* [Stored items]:
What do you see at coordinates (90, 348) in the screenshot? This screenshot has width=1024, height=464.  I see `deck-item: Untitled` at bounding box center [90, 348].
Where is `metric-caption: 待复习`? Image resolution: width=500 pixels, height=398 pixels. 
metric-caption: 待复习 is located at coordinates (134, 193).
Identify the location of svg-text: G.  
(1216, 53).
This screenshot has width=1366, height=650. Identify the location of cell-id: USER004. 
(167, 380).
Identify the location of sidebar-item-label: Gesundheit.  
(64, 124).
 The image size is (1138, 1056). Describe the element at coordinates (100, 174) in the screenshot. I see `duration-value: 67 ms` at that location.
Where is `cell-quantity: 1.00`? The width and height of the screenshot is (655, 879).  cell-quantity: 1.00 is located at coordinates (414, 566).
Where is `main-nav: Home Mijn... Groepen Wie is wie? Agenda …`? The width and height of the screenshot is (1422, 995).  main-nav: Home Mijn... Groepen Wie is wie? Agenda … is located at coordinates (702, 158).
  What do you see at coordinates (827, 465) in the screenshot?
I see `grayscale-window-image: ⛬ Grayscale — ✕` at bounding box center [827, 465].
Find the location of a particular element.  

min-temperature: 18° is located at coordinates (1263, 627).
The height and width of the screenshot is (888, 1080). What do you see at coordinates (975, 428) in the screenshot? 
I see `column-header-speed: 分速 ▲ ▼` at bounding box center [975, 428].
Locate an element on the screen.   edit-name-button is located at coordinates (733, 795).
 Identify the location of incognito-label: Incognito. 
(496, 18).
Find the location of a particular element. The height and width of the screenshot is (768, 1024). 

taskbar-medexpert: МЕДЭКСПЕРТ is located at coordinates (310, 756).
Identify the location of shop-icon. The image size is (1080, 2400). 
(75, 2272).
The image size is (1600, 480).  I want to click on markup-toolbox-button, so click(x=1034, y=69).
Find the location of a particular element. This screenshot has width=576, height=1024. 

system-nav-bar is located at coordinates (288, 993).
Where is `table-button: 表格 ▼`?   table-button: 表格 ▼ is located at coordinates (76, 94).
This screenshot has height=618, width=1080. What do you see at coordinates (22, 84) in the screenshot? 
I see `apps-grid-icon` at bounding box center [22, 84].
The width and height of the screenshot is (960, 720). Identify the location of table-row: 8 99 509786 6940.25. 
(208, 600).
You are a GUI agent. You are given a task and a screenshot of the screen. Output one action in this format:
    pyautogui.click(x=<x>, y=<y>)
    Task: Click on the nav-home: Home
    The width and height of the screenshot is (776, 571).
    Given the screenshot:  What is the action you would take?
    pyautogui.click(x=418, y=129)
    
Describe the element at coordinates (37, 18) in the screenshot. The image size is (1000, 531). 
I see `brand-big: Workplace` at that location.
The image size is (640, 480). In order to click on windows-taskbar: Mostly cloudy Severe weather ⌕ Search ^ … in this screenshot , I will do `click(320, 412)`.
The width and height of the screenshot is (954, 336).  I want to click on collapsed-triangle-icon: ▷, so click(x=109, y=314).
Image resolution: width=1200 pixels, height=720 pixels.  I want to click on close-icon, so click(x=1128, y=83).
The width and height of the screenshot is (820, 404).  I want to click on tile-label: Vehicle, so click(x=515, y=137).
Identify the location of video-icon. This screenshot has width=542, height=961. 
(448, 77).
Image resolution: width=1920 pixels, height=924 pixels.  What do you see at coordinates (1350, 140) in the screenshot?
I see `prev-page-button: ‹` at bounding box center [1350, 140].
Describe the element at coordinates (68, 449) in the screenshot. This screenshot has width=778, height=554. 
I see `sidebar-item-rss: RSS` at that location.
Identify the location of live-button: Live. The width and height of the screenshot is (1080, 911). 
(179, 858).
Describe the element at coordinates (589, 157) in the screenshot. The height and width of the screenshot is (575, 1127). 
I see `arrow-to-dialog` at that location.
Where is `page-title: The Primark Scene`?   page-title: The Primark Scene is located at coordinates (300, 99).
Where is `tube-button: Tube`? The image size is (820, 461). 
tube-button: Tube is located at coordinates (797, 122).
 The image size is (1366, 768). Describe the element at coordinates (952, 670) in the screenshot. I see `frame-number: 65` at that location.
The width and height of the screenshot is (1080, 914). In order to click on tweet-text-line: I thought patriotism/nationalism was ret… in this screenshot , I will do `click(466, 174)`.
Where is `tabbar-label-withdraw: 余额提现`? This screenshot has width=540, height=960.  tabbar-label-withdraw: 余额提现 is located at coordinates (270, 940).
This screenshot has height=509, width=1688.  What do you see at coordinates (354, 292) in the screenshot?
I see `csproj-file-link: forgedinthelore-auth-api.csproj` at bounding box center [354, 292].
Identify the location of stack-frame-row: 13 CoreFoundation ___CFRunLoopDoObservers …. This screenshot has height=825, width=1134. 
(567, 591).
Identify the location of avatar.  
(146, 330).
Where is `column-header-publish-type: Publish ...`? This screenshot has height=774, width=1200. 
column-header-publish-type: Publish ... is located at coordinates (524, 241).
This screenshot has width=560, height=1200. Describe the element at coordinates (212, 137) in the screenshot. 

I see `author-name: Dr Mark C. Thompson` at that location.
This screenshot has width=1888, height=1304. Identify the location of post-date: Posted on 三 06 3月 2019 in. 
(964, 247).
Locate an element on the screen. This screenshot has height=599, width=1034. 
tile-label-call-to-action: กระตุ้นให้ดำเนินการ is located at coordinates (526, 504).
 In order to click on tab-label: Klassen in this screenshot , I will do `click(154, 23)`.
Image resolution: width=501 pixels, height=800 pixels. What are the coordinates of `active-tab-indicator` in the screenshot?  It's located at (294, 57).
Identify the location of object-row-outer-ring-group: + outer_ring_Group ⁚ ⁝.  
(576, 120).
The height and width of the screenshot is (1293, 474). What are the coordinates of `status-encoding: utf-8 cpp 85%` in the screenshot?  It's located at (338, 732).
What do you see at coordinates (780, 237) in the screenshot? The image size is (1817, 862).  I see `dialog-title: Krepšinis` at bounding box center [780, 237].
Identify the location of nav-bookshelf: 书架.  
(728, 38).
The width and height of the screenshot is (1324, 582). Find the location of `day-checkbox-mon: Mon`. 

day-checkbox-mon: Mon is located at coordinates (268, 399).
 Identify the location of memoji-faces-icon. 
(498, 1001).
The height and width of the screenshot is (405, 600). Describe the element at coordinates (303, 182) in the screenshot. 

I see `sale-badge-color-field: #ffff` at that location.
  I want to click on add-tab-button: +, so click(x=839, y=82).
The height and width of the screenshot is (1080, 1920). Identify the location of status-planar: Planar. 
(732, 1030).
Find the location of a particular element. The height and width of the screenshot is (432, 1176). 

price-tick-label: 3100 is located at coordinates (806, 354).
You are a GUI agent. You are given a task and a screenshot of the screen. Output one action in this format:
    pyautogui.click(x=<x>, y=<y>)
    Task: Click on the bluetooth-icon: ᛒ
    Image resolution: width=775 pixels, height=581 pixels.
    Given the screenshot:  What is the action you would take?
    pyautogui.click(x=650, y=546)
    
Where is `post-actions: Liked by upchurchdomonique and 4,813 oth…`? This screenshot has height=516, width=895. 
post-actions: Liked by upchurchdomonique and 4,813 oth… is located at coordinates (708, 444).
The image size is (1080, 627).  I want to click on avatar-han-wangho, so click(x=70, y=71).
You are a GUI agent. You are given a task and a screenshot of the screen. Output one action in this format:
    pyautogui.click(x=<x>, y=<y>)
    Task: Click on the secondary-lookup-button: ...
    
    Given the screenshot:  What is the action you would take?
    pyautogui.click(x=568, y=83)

* [THE PROBLEM]:
Retype all of the rows above word for word, without leaving any out.

* [WRITTEN ANSWER]:
What do you see at coordinates (90, 348) in the screenshot? This screenshot has width=1024, height=464.  I see `deck-item: Untitled` at bounding box center [90, 348].
Where is `metric-caption: 待复习`? Image resolution: width=500 pixels, height=398 pixels. 
metric-caption: 待复习 is located at coordinates (134, 193).
Identify the location of svg-text: G.  
(1216, 53).
This screenshot has width=1366, height=650. Identify the location of cell-id: USER004. 
(167, 380).
Identify the location of sidebar-item-label: Gesundheit.  
(64, 124).
 The image size is (1138, 1056). Describe the element at coordinates (100, 174) in the screenshot. I see `duration-value: 67 ms` at that location.
Where is `cell-quantity: 1.00`? The width and height of the screenshot is (655, 879).  cell-quantity: 1.00 is located at coordinates (414, 566).
Where is `main-nav: Home Mijn... Groepen Wie is wie? Agenda …`? The width and height of the screenshot is (1422, 995).  main-nav: Home Mijn... Groepen Wie is wie? Agenda … is located at coordinates (702, 158).
  What do you see at coordinates (827, 465) in the screenshot?
I see `grayscale-window-image: ⛬ Grayscale — ✕` at bounding box center [827, 465].
Find the location of a particular element.  

min-temperature: 18° is located at coordinates (1263, 627).
The height and width of the screenshot is (888, 1080). What do you see at coordinates (975, 428) in the screenshot? 
I see `column-header-speed: 分速 ▲ ▼` at bounding box center [975, 428].
Locate an element on the screen.   edit-name-button is located at coordinates (733, 795).
 Identify the location of incognito-label: Incognito. 
(496, 18).
Find the location of a particular element. The height and width of the screenshot is (768, 1024). 

taskbar-medexpert: МЕДЭКСПЕРТ is located at coordinates (310, 756).
Identify the location of shop-icon. The image size is (1080, 2400). 
(75, 2272).
The image size is (1600, 480).  I want to click on markup-toolbox-button, so click(x=1034, y=69).
Find the location of a particular element. This screenshot has width=576, height=1024. 

system-nav-bar is located at coordinates (288, 993).
Where is `table-button: 表格 ▼`?   table-button: 表格 ▼ is located at coordinates (76, 94).
This screenshot has height=618, width=1080. What do you see at coordinates (22, 84) in the screenshot? 
I see `apps-grid-icon` at bounding box center [22, 84].
The width and height of the screenshot is (960, 720). Identify the location of table-row: 8 99 509786 6940.25. 
(208, 600).
You are a GUI agent. You are given a task and a screenshot of the screen. Output one action in this format:
    pyautogui.click(x=<x>, y=<y>)
    Task: Click on the nav-home: Home
    The width and height of the screenshot is (776, 571).
    Given the screenshot:  What is the action you would take?
    pyautogui.click(x=418, y=129)
    
Describe the element at coordinates (37, 18) in the screenshot. The image size is (1000, 531). 
I see `brand-big: Workplace` at that location.
The image size is (640, 480). In order to click on windows-taskbar: Mostly cloudy Severe weather ⌕ Search ^ … in this screenshot , I will do `click(320, 412)`.
The width and height of the screenshot is (954, 336).  I want to click on collapsed-triangle-icon: ▷, so click(x=109, y=314).
Image resolution: width=1200 pixels, height=720 pixels.  I want to click on close-icon, so click(x=1128, y=83).
The width and height of the screenshot is (820, 404).  I want to click on tile-label: Vehicle, so click(x=515, y=137).
Identify the location of video-icon. This screenshot has width=542, height=961. 
(448, 77).
Image resolution: width=1920 pixels, height=924 pixels.  What do you see at coordinates (1350, 140) in the screenshot?
I see `prev-page-button: ‹` at bounding box center [1350, 140].
Describe the element at coordinates (68, 449) in the screenshot. This screenshot has width=778, height=554. 
I see `sidebar-item-rss: RSS` at that location.
Identify the location of live-button: Live. The width and height of the screenshot is (1080, 911). 
(179, 858).
Describe the element at coordinates (589, 157) in the screenshot. The height and width of the screenshot is (575, 1127). 
I see `arrow-to-dialog` at that location.
Where is `page-title: The Primark Scene`?   page-title: The Primark Scene is located at coordinates (300, 99).
Where is `tube-button: Tube`? The image size is (820, 461). 
tube-button: Tube is located at coordinates (797, 122).
 The image size is (1366, 768). Describe the element at coordinates (952, 670) in the screenshot. I see `frame-number: 65` at that location.
The width and height of the screenshot is (1080, 914). In order to click on tweet-text-line: I thought patriotism/nationalism was ret… in this screenshot , I will do `click(466, 174)`.
Where is `tabbar-label-withdraw: 余额提现`? This screenshot has width=540, height=960.  tabbar-label-withdraw: 余额提现 is located at coordinates (270, 940).
This screenshot has height=509, width=1688.  What do you see at coordinates (354, 292) in the screenshot?
I see `csproj-file-link: forgedinthelore-auth-api.csproj` at bounding box center [354, 292].
Identify the location of stack-frame-row: 13 CoreFoundation ___CFRunLoopDoObservers …. This screenshot has height=825, width=1134. 
(567, 591).
Identify the location of avatar.  
(146, 330).
Where is `column-header-publish-type: Publish ...`? This screenshot has height=774, width=1200. 
column-header-publish-type: Publish ... is located at coordinates (524, 241).
This screenshot has width=560, height=1200. Describe the element at coordinates (212, 137) in the screenshot. 

I see `author-name: Dr Mark C. Thompson` at that location.
This screenshot has width=1888, height=1304. Identify the location of post-date: Posted on 三 06 3月 2019 in. 
(964, 247).
Locate an element on the screen. This screenshot has height=599, width=1034. 
tile-label-call-to-action: กระตุ้นให้ดำเนินการ is located at coordinates (526, 504).
 In order to click on tab-label: Klassen in this screenshot , I will do `click(154, 23)`.
Image resolution: width=501 pixels, height=800 pixels. What are the coordinates of `active-tab-indicator` in the screenshot?  It's located at (294, 57).
Identify the location of object-row-outer-ring-group: + outer_ring_Group ⁚ ⁝.  
(576, 120).
The height and width of the screenshot is (1293, 474). What are the coordinates of `status-encoding: utf-8 cpp 85%` in the screenshot?  It's located at (338, 732).
What do you see at coordinates (780, 237) in the screenshot? The image size is (1817, 862).  I see `dialog-title: Krepšinis` at bounding box center [780, 237].
Identify the location of nav-bookshelf: 书架.  
(728, 38).
The width and height of the screenshot is (1324, 582). Find the location of `day-checkbox-mon: Mon`. 

day-checkbox-mon: Mon is located at coordinates (268, 399).
 Identify the location of memoji-faces-icon. 
(498, 1001).
The height and width of the screenshot is (405, 600). Describe the element at coordinates (303, 182) in the screenshot. 

I see `sale-badge-color-field: #ffff` at that location.
  I want to click on add-tab-button: +, so click(x=839, y=82).
The height and width of the screenshot is (1080, 1920). Identify the location of status-planar: Planar. 
(732, 1030).
Find the location of a particular element. The height and width of the screenshot is (432, 1176). 

price-tick-label: 3100 is located at coordinates (806, 354).
You are a GUI agent. You are given a task and a screenshot of the screen. Output one action in this format:
    pyautogui.click(x=<x>, y=<y>)
    Task: Click on the bluetooth-icon: ᛒ
    Image resolution: width=775 pixels, height=581 pixels.
    Given the screenshot:  What is the action you would take?
    pyautogui.click(x=650, y=546)
    
Where is `post-actions: Liked by upchurchdomonique and 4,813 oth…`? This screenshot has height=516, width=895. 
post-actions: Liked by upchurchdomonique and 4,813 oth… is located at coordinates (708, 444).
The image size is (1080, 627).  I want to click on avatar-han-wangho, so click(x=70, y=71).
You are a GUI agent. You are given a task and a screenshot of the screen. Output one action in this format:
    pyautogui.click(x=<x>, y=<y>)
    Task: Click on the secondary-lookup-button: ...
    
    Given the screenshot:  What is the action you would take?
    pyautogui.click(x=568, y=83)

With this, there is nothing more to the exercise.